En esta misma línea, el presidente de la CEOE, Antonio Garamendi, indicó que «evidentemente» los temas no están cerrados, aunque están trabajando con reuniones diarias -y muy largas- para intentar alcanzar un acuerdo a lo largo de esta semana. Garamendi quiso dejar claro que la vocación de la patronal es llegar a un pacto, pero solo si consideran que «es adecuado» para España y para las empresas.

«Si pensamos que no es bueno, diremos que no», aseguró el líder de los empresarios, que negó categóricamente «sentirse presionado» por el Gobierno para apoyar la nueva reforma laboral. «No me siento presionado por nadie», rechazó.

Líneas rojas

En este sentido, el presidente de la patronal mostró el «compromiso» de su organización para hablar de «mejoras», para poder «transaccionar ciertos temas y sobre todo para hablar de lo que puede plantear Europa, pero no estamos concernidos en absoluto con un acuerdo que ya pudieran tener partidos para conformar un Gobierno de coalición». De hecho, la CEOE ha convocado este miércoles un comité ejecutivo extraordinario para informar de cómo van las negociaciones y tratar de fijar las líneas rojas.

La temporalidad y la negociación colectiva son los dos temas clave en esta contrarreforma laboral.
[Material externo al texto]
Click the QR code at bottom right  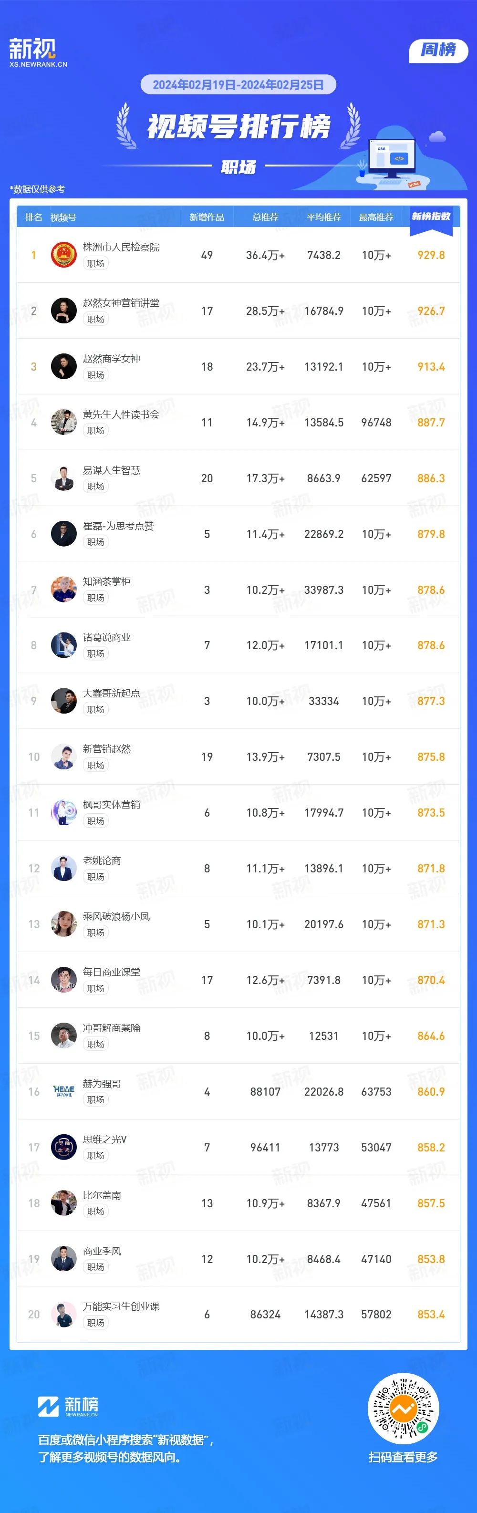tap(404, 1408)
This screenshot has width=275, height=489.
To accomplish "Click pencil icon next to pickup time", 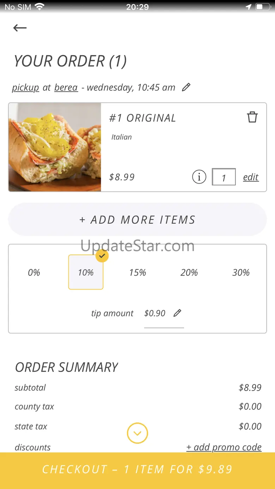I will tap(186, 87).
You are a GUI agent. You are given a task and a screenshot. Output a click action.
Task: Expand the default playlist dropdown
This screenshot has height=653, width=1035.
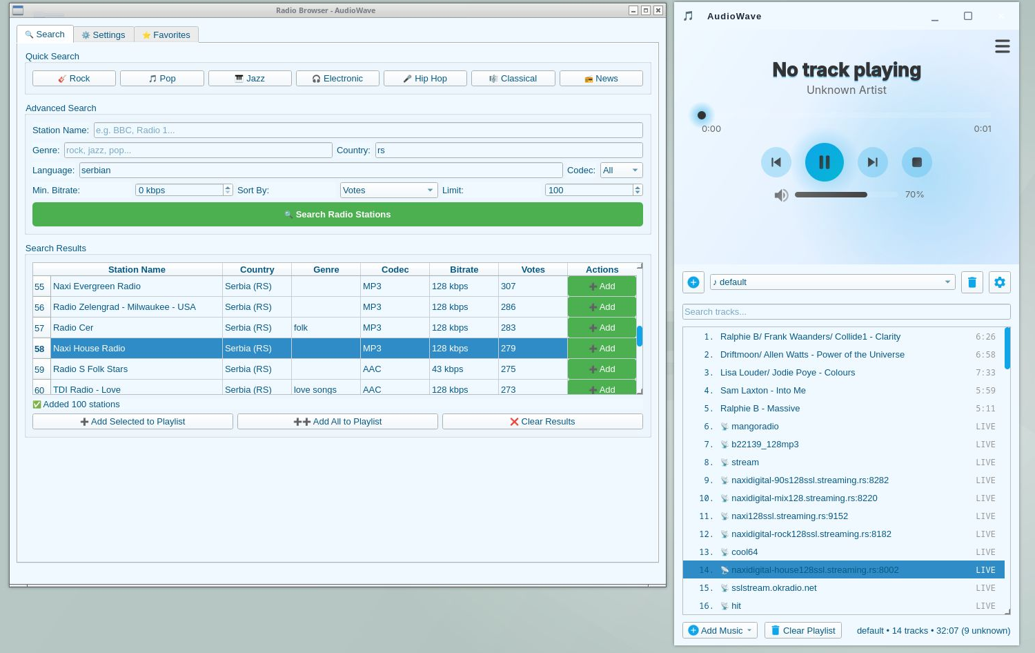[x=832, y=282]
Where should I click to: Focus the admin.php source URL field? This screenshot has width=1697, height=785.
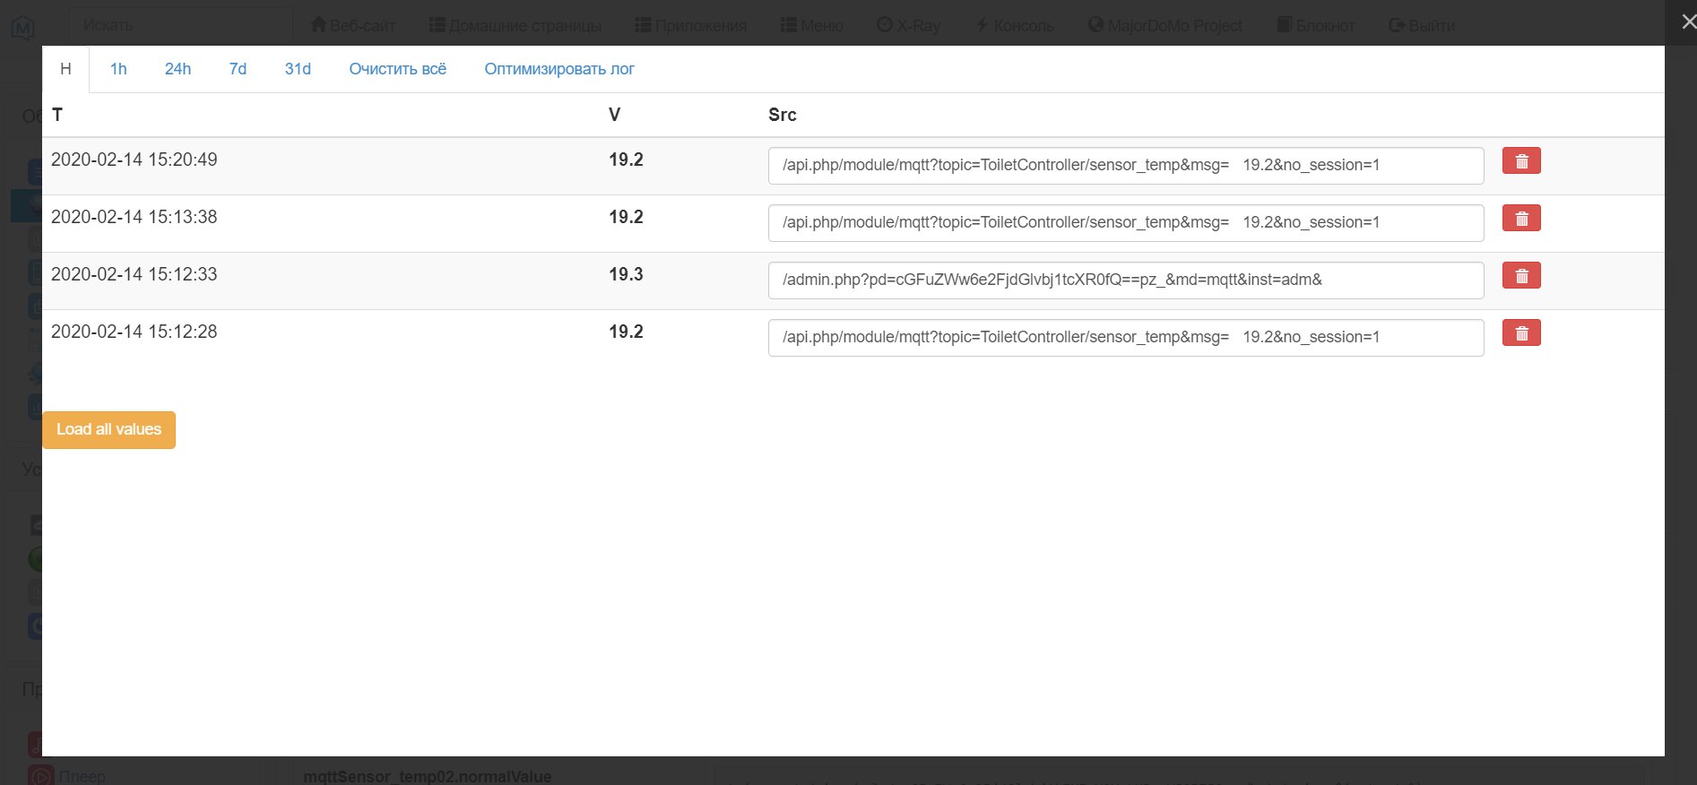(1125, 280)
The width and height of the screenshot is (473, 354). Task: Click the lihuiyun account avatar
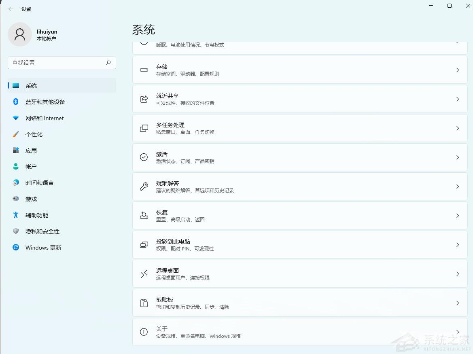(20, 34)
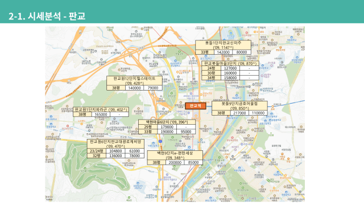This screenshot has width=364, height=205.
Task: Select the 봇들1단지판교신미주 table header
Action: tap(223, 45)
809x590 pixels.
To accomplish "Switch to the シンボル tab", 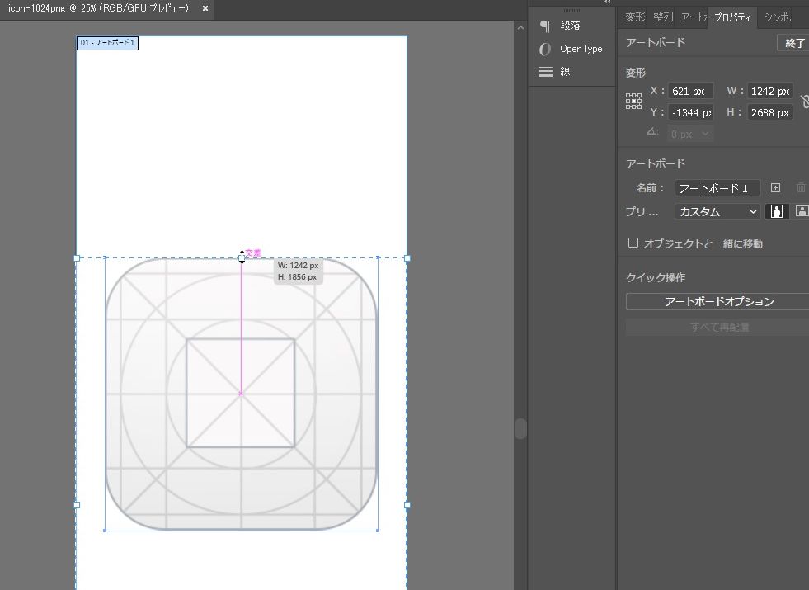I will 778,17.
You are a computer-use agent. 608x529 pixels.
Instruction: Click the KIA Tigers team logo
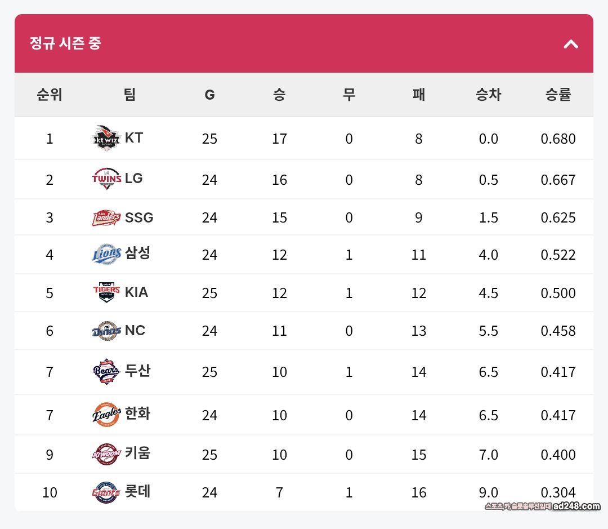click(106, 292)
Si las posturas estaban totalmente distantes en lo que concierne a la temporalidad, el Gobierno ha suavizado su propuesta inicial para tratar de atraer a la patronal y ha eliminado los límites a los contratos temporales que había establecido, lo que ha logrado acercar posiciones.

Sordo sí recalcó este martes que los sindicatos no cederán en reequilibrar la negociación colectiva. Así, hizo hincapié en que no firmarán un acuerdo que no devuelva la prevalencia al convenio del sector sobre el de empresa, al menos en temas como el salario y la jornada, así como que recupere la ultraactividad de los convenios para que no decaiga uno hasta que no haya otro nuevo. «Si no se modifica esa prevalencia del convenio de empresa y se recupera la ultraactividad de los convenios no va a haber acuerdo», aseguró.

De igual manera, el líder de UGT, Pepe Álvarez, resaltó que no van a firmar «un acuerdo que no tenga utilidad», es decir, que -indicó- transforme los contratos temporales en indefinidos, que permita que la negociación colectiva sirva para repartir la riqueza, que regule los ERTE del futuro... Álvarez defendió además que no se debe alargar la negociación y abogó por cerrar esta semana el acuerdo y así poder redactar el texto del mismo durante la próxima.